Turfgrass is, arguably, the most thirsty plant in any landscape. It requires the most maintenance as well. That’s quite the opposite from sustainable, and it’s why an increasing number of people nationwide are replacing all or part of their lawns with beds of less thirsty plants that require less maintenance. Some western states, where water is scarce, have actually paid residents to replace their lawn with more sustainable plants.
When planting new beds or refurbishing existing beds, install plants closer together. This will cut down on weed growth and reduce the need for pruning and the need to constantly replenish mulch. Remember, though, that plants grow so be careful not to plant them too close together.
Be cognizant of companion plants when designing your sustainable landscape. Certain plants grow well together while others are mortal enemies. Check with a horticulturist at your garden store when buying plants to be sure they’re compatible.

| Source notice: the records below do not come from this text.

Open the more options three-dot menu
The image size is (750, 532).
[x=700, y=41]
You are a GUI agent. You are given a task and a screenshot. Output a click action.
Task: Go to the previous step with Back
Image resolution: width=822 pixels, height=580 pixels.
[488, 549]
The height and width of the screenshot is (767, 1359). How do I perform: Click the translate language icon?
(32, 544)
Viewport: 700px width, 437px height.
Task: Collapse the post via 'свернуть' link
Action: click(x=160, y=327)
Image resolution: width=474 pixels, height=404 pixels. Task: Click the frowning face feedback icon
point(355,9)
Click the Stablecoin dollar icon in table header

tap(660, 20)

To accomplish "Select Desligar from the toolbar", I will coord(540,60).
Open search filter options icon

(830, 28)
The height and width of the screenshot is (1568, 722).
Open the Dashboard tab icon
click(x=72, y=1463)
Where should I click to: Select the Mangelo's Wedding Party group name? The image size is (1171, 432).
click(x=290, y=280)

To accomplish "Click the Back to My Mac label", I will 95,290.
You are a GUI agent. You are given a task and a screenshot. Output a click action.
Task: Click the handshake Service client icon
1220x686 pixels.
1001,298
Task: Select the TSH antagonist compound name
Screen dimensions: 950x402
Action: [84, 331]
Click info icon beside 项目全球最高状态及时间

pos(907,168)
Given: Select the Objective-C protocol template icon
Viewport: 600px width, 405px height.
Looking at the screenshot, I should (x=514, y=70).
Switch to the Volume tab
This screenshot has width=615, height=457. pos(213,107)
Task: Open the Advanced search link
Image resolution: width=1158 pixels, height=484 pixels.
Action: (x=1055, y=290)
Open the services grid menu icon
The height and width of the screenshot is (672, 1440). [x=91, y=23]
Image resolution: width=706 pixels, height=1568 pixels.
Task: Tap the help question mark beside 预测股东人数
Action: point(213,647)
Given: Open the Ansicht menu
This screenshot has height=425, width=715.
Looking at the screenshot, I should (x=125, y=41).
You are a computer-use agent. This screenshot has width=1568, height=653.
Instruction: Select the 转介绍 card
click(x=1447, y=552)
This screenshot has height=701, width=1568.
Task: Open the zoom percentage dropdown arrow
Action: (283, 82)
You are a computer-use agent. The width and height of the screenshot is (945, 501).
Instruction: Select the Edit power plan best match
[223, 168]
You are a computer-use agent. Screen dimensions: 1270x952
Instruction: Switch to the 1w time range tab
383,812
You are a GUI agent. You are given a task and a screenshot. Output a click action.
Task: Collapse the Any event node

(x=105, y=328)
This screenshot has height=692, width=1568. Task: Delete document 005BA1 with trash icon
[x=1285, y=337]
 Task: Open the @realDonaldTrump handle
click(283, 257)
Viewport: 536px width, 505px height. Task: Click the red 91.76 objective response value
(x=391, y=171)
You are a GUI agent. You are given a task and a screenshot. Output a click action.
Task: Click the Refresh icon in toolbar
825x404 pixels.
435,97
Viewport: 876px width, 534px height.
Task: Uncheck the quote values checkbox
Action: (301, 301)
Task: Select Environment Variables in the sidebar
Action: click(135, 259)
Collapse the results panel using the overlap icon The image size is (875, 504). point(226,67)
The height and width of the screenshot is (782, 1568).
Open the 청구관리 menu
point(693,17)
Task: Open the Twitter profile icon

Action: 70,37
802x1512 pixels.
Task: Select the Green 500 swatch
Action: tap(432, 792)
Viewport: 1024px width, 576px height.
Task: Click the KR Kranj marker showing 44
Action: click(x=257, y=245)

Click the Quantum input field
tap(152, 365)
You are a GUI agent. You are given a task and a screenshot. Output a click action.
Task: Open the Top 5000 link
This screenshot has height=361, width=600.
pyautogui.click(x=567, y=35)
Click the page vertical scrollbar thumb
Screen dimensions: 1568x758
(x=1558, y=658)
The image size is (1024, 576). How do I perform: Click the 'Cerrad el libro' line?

Finally, don’t forget the hardscape. Sustainability includes recycling or repurposing hardscape items, such as fountains, benches, bistro sets and statuary. They may need a coat of paint and a new home in a different part of the landscape but that’s better than tossing these items into a landfill and buying new.
Sustainability is quite complex. If you want to modify your landscape with no work on your part, one of our professional designers would be happy to create a plan for the sustainable landscape of your dreams. Do it now, during the “off season” and we can then be ready to install it early in the spring so you’ll have the whole season to enjoy it.
‘Sustainability’ is a buzz word that just about every landscape company exploits, even though it is contrary to what they need to stay in business. Only a few actually strive for more sustainable techniques and plant material, even though it is not exactly good for business.